A conservative Arizona state lawmaker rationalized his support for a Republican-backed bill to restrict voting access on Thursday, as legislators aim to pass a series of similar measures.

Discussing one legislative proposal that would remove certain voters from a state roster dictating which residents receive absentee ballots automatically, Republican Rep. John Kavanagh told CNN that "everybody shouldn't be voting."

His remarks referenced a bill that passed in the Arizona Senate on Monday. If passed during an upcoming House session, the bill would require that permanent registered voters who have not participated in the past four elections submit an official notice expressing their desire to receive mail-in ballots during future contests. All voters who meet that criteria would receive letters from the state before forthcoming elections to gauge their interest in voting absentee. It would not send mail ballots to those who fail to respond with express confirmation.

Kavanagh chairs the Arizona state Senate's Government and Elections Committee, which approved the bill's passage earlier this week. Echoing arguments from some other Republicans, both within and outside of Arizona, the legislator suggested that this type of measure could provide a safeguard against voter fraud, according to CNN's reporting.

Arizona, Mail-in Ballot, Election
Arizona Rep. John Kavanagh, a Republican, suggested that not everyone should vote in comments explaining his support for a bill to restrict mail-in ballot access on Thursday.
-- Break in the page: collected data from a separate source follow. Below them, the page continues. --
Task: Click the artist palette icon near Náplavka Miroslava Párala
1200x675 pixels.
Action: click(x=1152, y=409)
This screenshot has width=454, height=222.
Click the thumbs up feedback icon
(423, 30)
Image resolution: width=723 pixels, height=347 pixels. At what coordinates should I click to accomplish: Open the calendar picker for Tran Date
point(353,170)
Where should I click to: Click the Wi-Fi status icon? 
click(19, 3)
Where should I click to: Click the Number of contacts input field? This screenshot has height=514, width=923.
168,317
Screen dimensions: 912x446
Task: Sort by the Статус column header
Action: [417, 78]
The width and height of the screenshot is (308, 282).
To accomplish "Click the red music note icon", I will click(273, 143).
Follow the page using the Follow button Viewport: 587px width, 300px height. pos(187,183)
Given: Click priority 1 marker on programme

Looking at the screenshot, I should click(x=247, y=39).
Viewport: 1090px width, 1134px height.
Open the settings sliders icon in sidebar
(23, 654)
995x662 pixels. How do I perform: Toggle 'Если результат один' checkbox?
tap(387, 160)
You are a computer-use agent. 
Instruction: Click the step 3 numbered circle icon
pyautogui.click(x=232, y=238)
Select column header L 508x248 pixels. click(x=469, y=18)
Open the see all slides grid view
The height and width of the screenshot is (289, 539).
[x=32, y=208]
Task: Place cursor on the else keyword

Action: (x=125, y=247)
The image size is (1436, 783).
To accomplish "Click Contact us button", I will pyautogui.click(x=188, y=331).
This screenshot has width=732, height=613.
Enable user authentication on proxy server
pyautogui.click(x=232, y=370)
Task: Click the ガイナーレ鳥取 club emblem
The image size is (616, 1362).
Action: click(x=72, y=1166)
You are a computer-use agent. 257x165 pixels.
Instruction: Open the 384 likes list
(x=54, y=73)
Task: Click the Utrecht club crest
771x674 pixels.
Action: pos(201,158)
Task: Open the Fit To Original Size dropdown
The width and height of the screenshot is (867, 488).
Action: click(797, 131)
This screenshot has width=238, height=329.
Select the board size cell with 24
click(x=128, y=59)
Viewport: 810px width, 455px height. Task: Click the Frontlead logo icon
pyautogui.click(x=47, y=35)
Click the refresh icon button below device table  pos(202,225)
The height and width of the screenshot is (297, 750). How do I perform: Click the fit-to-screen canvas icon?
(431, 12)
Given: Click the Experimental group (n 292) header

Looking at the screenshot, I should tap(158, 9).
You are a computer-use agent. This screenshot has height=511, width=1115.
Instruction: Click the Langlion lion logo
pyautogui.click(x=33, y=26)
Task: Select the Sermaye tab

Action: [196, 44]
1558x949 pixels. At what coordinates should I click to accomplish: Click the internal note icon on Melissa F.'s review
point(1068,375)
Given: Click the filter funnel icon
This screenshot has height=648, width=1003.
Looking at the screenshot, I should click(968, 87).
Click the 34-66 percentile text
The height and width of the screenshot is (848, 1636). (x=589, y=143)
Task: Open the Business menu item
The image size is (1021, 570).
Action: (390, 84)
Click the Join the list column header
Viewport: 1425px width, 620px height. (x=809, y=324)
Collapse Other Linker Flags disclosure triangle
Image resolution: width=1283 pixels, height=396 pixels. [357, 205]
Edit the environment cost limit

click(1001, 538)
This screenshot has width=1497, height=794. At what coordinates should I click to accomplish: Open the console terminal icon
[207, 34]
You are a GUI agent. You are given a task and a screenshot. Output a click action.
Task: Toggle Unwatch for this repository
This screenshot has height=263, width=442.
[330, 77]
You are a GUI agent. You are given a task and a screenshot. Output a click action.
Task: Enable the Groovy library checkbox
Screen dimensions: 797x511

In the photograph above, a mail-in ballot for Maricopa County, Arizona, is pictured in San Ramon, California, on October 21, 2020, ahead of the general election. Smith Collection/Gado/Getty Images

"There's a fundamental difference between Democrats and Republicans," Kavanagh said in comments to the news outlet. "Democrats value as many people as possible voting, and they're willing to risk fraud. Republicans are more concerned about fraud, so we don't mind putting security measures in that won't let everybody vote—but everybody shouldn't be voting."

The state representative reportedly discussed effective grassroots efforts by Democratic—and some Republican—groups in several states ahead of the most recent general election. He noted that "you can greatly influence the outcome of the election if one side pays people to actively and aggressively go out and retrieve those ballots," in comments regarding strategies to reach and mobilize voters who are not registered, or are registered but have yet to cast ballots.

"Not everybody wants to vote, and if somebody is uninterested in voting, that probably means that they're totally uninformed on the issues," he continued, according to CNN. "Quantity is important, but we have to look at the quality of votes, as well."

Former president Donald Trump's false claims of election fraud causing his loss to President Joe Biden last November have been widely discredited, in court and national discourse, although remnants of his accusations continue to fuel some GOP-led legislative priorities. Upwards of 250 bills to limit voting rights were introduced in state legislatures across the country during the first few months of 2021.

Newsweek reached out to Kavanagh for further comment but did not receive a reply in time for publication.